My first week of Lean Eating went really well. I had forgotten how much it gets my head in the game and helps cut out a lot of the distracting noise (read: anxiety). By focusing on just doing what's on deck for the day, it empowers me to not spin off into the land of DAMMIT HL, YOU'RE NEVER EATING SUGAR AGAIN OK? Sigh.
For instance, I bought a new bikini. Yep, I said bikini. I wanted to try one of those with a high waist. It arrived last night. It wasn't a total nightmare, but man, seeing my thighs up close, hey. My waist is much wider than I imagine it to be. This morning I was feeling bad about it, but then I took my first set of measurements and compared it to my best-ever LE measurements from 2012, and I'm not that far off from my best ever. It's true I keep most of my weight in my thighs and belly; but I know the belly is because I'm not getting enough sleep. My waist is 3 inches bigger than then, and my thighs are 1 inch bigger, even despite being 12 lbs lighter than when I started LE in 2012. So weird, but it shows you that weight isn't everything. I'd much rather be the shape and have the muscle I did back then instead of weighing what I do now.

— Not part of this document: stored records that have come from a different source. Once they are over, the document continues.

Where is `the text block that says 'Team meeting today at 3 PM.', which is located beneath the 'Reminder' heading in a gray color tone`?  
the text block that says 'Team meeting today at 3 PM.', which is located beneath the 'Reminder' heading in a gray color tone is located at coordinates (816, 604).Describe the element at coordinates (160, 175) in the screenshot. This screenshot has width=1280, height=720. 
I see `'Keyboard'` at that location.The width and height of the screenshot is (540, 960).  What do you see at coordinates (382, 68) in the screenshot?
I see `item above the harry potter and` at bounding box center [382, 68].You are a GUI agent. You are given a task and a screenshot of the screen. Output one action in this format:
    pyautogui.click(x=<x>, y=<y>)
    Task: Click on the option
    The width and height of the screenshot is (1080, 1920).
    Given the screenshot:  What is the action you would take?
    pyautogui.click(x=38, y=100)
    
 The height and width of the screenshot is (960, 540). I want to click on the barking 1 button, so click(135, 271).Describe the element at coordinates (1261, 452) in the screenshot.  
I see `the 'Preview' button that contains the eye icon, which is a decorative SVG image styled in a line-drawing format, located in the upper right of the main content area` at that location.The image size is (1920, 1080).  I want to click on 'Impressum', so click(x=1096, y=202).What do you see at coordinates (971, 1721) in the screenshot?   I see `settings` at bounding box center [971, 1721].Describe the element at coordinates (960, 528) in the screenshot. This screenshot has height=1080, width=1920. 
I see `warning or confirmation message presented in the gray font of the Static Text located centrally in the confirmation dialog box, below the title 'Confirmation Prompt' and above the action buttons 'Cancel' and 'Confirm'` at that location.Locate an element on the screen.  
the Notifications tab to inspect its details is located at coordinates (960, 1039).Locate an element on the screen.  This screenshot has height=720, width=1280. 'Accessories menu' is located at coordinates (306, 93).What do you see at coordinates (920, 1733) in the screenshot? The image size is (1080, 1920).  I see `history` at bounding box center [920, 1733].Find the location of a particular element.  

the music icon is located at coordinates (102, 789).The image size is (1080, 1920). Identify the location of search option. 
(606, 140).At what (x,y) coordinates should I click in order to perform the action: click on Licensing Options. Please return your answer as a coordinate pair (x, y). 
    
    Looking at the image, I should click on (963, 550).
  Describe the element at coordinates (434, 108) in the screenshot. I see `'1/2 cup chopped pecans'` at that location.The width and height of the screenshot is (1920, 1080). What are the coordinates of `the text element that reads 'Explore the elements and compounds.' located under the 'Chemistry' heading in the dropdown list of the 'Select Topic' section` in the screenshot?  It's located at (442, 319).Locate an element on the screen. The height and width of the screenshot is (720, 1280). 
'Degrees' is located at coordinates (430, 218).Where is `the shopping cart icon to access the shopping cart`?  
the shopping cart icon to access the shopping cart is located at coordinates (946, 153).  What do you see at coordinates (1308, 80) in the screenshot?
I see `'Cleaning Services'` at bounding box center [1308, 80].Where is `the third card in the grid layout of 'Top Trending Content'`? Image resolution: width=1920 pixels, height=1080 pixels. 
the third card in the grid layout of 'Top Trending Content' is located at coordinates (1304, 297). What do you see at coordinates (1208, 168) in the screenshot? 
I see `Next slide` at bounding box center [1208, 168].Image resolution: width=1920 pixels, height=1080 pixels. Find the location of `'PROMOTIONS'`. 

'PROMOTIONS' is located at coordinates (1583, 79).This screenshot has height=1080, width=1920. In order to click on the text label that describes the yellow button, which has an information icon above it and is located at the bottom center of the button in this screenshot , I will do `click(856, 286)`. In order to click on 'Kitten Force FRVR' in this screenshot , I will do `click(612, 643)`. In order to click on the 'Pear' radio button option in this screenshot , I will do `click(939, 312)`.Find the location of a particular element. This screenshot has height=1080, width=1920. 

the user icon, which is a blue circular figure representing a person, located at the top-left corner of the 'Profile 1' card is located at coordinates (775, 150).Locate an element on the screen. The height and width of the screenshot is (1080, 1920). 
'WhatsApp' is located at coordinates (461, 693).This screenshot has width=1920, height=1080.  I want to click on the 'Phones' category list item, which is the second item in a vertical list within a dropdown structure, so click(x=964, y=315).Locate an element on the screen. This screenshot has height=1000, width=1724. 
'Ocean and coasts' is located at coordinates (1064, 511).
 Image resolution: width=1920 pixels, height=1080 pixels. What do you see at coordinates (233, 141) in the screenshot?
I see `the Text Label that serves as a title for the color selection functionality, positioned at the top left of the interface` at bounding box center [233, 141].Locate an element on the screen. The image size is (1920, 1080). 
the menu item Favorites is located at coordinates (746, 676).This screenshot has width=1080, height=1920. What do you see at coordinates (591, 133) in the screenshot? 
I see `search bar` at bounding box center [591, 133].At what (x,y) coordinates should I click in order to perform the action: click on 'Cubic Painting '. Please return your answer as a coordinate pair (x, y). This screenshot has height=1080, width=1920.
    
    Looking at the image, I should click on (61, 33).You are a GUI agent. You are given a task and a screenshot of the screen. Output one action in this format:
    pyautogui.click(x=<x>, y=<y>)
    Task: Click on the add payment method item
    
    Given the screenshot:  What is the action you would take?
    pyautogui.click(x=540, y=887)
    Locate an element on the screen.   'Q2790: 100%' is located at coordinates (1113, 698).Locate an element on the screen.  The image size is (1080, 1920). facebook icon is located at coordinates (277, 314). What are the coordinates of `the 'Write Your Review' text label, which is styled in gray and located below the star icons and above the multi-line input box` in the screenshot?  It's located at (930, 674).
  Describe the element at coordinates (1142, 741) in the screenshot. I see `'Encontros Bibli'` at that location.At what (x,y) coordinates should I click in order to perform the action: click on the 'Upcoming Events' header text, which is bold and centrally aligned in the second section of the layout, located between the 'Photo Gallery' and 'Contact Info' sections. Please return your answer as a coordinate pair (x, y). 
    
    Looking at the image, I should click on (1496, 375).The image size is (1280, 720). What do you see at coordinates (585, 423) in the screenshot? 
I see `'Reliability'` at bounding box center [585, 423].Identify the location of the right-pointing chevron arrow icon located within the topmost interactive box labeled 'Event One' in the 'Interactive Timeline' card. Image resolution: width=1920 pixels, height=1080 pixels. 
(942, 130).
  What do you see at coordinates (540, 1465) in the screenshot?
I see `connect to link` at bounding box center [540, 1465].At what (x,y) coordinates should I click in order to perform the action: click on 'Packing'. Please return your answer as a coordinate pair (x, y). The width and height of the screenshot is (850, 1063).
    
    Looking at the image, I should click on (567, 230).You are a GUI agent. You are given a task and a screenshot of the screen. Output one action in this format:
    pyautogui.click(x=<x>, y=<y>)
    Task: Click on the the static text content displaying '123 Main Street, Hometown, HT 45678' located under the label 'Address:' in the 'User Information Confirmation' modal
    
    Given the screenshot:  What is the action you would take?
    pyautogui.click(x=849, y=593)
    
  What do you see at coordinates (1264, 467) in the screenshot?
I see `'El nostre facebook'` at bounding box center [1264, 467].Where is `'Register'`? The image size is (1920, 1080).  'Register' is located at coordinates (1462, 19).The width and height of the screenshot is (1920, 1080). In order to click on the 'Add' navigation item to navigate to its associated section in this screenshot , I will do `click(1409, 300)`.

With that, I won't be posting my weekly weights here, just my monthly updates and measurements (with weight). My overall goal is 1 lb per week, just like always. My goal weight is 120.
I also remembered and reframed: there's not much I can do about the state of my body with my thoughts; meaning the spiral of despair isn't particularly useful here. What IS useful is focusing on what's next: taking my fish oil and vitamin today, reading my assignment and taking a nap and trying to get over hand-foot and mouth disease, which plagued us this week and I unfortunately got. :( [I got in 4 workouts this week prior to getting sick though. WOO!]
So. Today. Fish oil. Vitamin. Nap so that I can go for a walk tomorrow. Onward.